- TUGAS WAJIB: Bisakah Anda menuliskan ulang bagian kutipan tentang Mahbub, mulai dari "Mahbub bukan hanya" sampai "hingga saat ini.", dengan mengganti "kelewang" menjadi "golok"?

- KUTIPAN HALAMAN:
┌────────

Begitulah Mahbub. Orang yang bisa menjaga sikap dasarnya sebagai wartawan yang hanya tunduk pada prinsip jurnalisme dan kode etik jurnalistik. Ia mampu menjaga independensi redaksi dari intervensi siapapun. Di era pers Indonesia saat ini, independensi newsroom merupakan barang langka -- justru ketika politik tak bisa lagi secara langsung menerobos ruang redaksi. Era pers kapitalis ini justru merupakan era subur bagi simbiosis kapitalis dan antidemokrasi bisa menyatu dalam senyap. Media bagi kapitalis tak lebih hanya barang modal untuk menggapai keuntungan bisnis dan politik. Para wartawan pun hanya buruh belaka. Tentu tak semua media dan semua wartawan tunduk pada rimba kapitalisme, masih banyak yang seperti Mahbub.

Nakal, Jenaka, Tak Terduga

Mahbub adalah penulis yang nakal. Kenakalan itu tak hanya ditunjukkan saat menggambarkan sesuatu atau saat membuat perumpamaan. Tapi juga saat menerjemahkan novel-novel dari penulis-penulis top dunia. Daftar diksi pada buku atau novel terjemahan Mahbub bisa diperpanjang seperti “busyet, kucing garong, ya robbi, rezeki nomplok, sampeyan’ yang bisa ditemukan di novel karya Art Buchwald yang berjudul Caka-cakar Irving. Pada novel itu juga ditemukan diksi atau frasa yang khas Betawi, seperti “mulai kurangan muaknya” dan “ngapain kalian di sini”.

Mahbub bukan hanya otonom dalam menerjemahkan buku serta lincah dalam memilih diksi yang lucu dan konyol, tapi juga seorang pengritik yang tajam dan sadis. Satirenya yang pedas tentang jargon Pancasila yang selalu didengung-dengungkan Orde Baru dalam sistem yang represif dan otoriter ia jelaskan dengan satu kalimat singkat: “Atau kalau seorang bicara Pancasila sambil bawa kelewang di tangan, boleh jadi dia ngecap”. (Sebutan, 15 Februari 1987). Soeharto yang jargonnya adalah menghayati dan mengamalkan Pancasila secara murni dan konsekuen, justeru menerapkannya dengan tangan besi. Kritiknya tentang orang-orang yang gemar teriak Pancasila sambil merepresi lawan-lawan politiknya tetap relevan hingga saat ini.

Ketidaksukaannya pada feodalisme ia gambarkan dengan cara yang sadis: “Walau anak kanjeng sekalipun jika ia bertahun-tahun dibiarkan main-main di terminal, sulit diharapkan bisa menjadi kanjeng, paling-paling tukang catut karcis”. (Keturunan, 5 April 1987).

└────────

- DATA TERCATAT:
┌────────

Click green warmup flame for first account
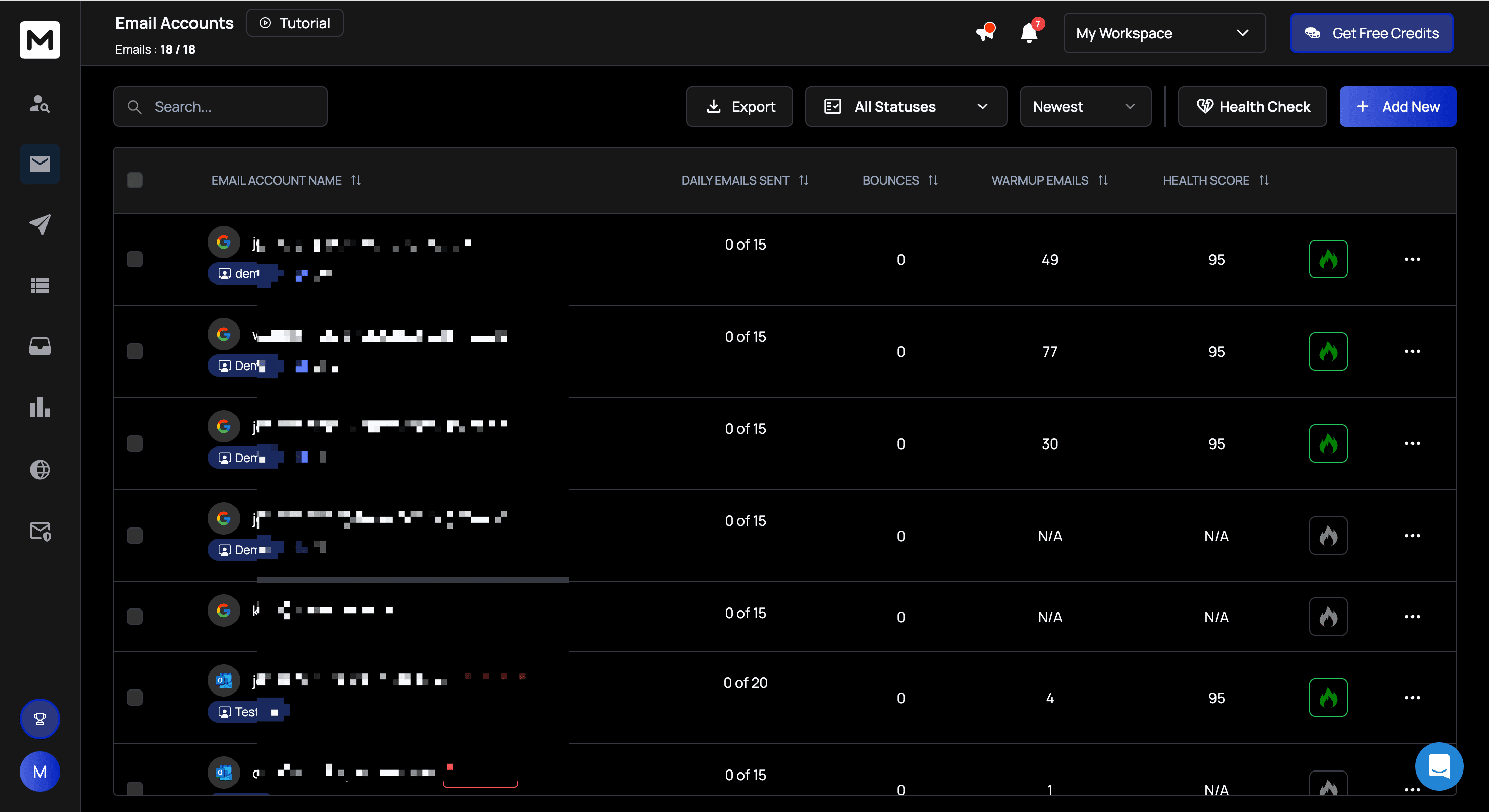 click(x=1328, y=259)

└────────

- PENYELESAIAN TUGAS:
Mahbub bukan hanya otonom dalam menerjemahkan buku serta lincah dalam memilih diksi yang lucu dan konyol, tapi juga seorang pengritik yang tajam dan sadis. Satirenya yang pedas tentang jargon Pancasila yang selalu didengung-dengungkan Orde Baru dalam sistem yang represif dan otoriter ia jelaskan dengan satu kalimat singkat: “Atau kalau seorang bicara Pancasila sambil bawa golok di tangan, boleh jadi dia ngecap”. (Sebutan, 15 Februari 1987). Soeharto yang jargonnya adalah menghayati dan mengamalkan Pancasila secara murni dan konsekuen, justeru menerapkannya dengan tangan besi. Kritiknya tentang orang-orang yang gemar teriak Pancasila sambil merepresi lawan-lawan politiknya tetap relevan hingga saat ini.